Place-based mortgages have been tested out in several pilot programs, dating back to 1994. But they suffered from poor advertising and produced tiny samples — a program in Chicago attracted 41 buyers and one in Massachusetts involved 72. Of course, getting a mortgage wasn’t exactly difficult during the housing bubble.
“When [the pilots] were tried, there wasn’t a real need for them,” said Molinaro. “Until two years ago, you could pretty much write your own mortgage.”
The demonstration projects also failed to determine whether the incentives actually changed anyone’s behavior. If buyers were going to buy the same home anyway, the mortgages weren’t accomplishing anything. To be truly effective and help people buy into neighborhoods they might not otherwise be able to afford, location-efficient mortgages may need to offer not just lower qualifying standards but also lower interest rates — something the model hasn’t previously included.
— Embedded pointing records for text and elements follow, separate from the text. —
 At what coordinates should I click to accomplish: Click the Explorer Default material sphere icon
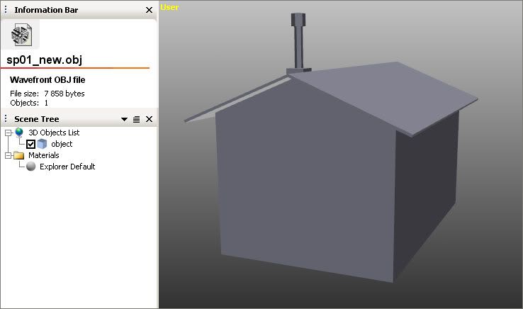(30, 167)
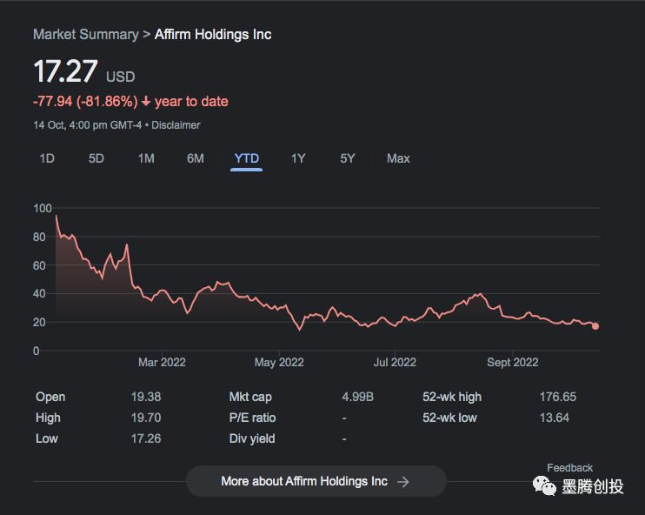Switch chart to 5Y range
This screenshot has height=515, width=645.
pyautogui.click(x=348, y=158)
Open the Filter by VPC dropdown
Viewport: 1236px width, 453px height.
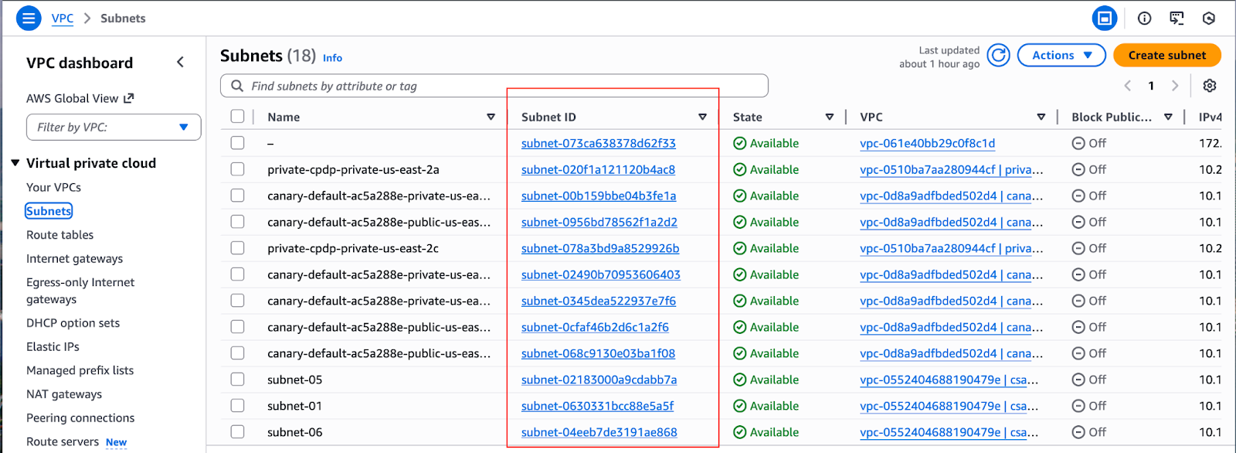tap(114, 128)
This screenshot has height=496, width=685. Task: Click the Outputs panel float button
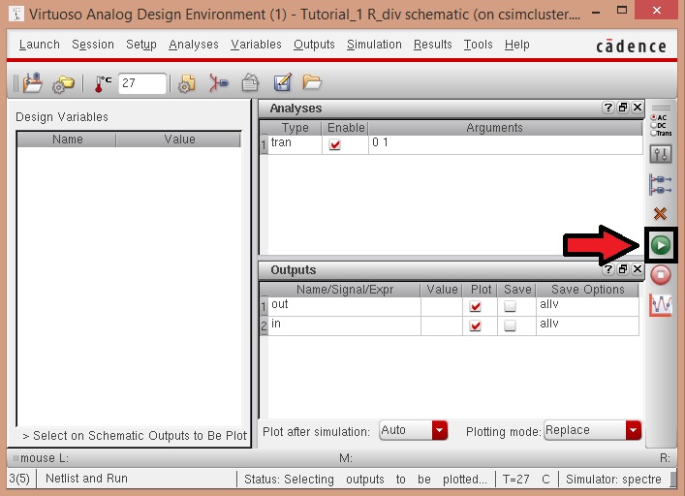pyautogui.click(x=623, y=270)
“It’s not necessarily a great selling point to say that with a location-efficient mortgage you can have a larger debt,” said Molinaro.
Another issue: Increasing consumers’ borrowing power can drive up prices, raising questions about affordability and gentrification. Goldstein argues that location-efficient mortgages discourage gentrification by helping
renters in walkable neighborhoods become buyers. But if more people are competing for a limited stock of housing, that can mean rising prices.
“It would be a mistake to do this without an affordable housing strategy,” said housing journalist Alyssa Katz, author of Our Lot: How Real Estate Came to Own Us.
Advocates did learn one thing from the pilots: To be widely used, location-efficient mortgages had to be part of lenders’ standard offerings. If they remained a niche product, few buyers (and even lenders) would be aware of them.
Making it happen
As the Obama administration looks to reform the troubled housing-finance industry, it could make location-efficient mortgages part of its overhaul.
On Aug. 17, the administration will hold a conference on fixing the housing-finance system, and by January it will put forth a proposal for reforming Fannie Mae and Freddie Mac, the government-sponsored companies that guarantee about half the mortgages in the U.S. The admin could require Fannie and Freddie to incorporate location efficiency into their lending criteria, a change that would ripple out to mortgage lenders across the country.
Housing and Urban Development Secretary Shaun Donovan is already sympathetic to Smart Growth, and his department now considers location efficiency as it makes some grants. “It’s time the federal government stopped encouraging sprawl,” Donovan told the Congress for the New Urbanism in Atlanta this spring.
But the president’s economic team may not be willing to promote any new ideas that could spook the skittish housing and mortgage markets. As Katz notes, when Donovan [PDF] and Treasury Secretary Timothy Geithner [PDF] submitted their objectives for federal housing policy in the spring, they affirmed traditional goals such as home ownership and affordability but made no mention of sustainability or efficiency.
“That tells me there’s a strong political constituency around just preserving the existing — and very important — functions of Fannie and Freddie in whatever comes next,” Katz said. “It’s going to be a real fight, potentially, to get anything new on the agenda.”
Risky new options have little chance of figuring in the overhaul. But location efficiency isn’t risky; it’s prudent. By giving a fuller picture of a household’s true costs, the model could protect buyers and lenders both.
In the meantime, more Americans are discovering that living in walkable neighborhoods can be more affordable than they assumed. We can hope that will continue with or without lending reforms.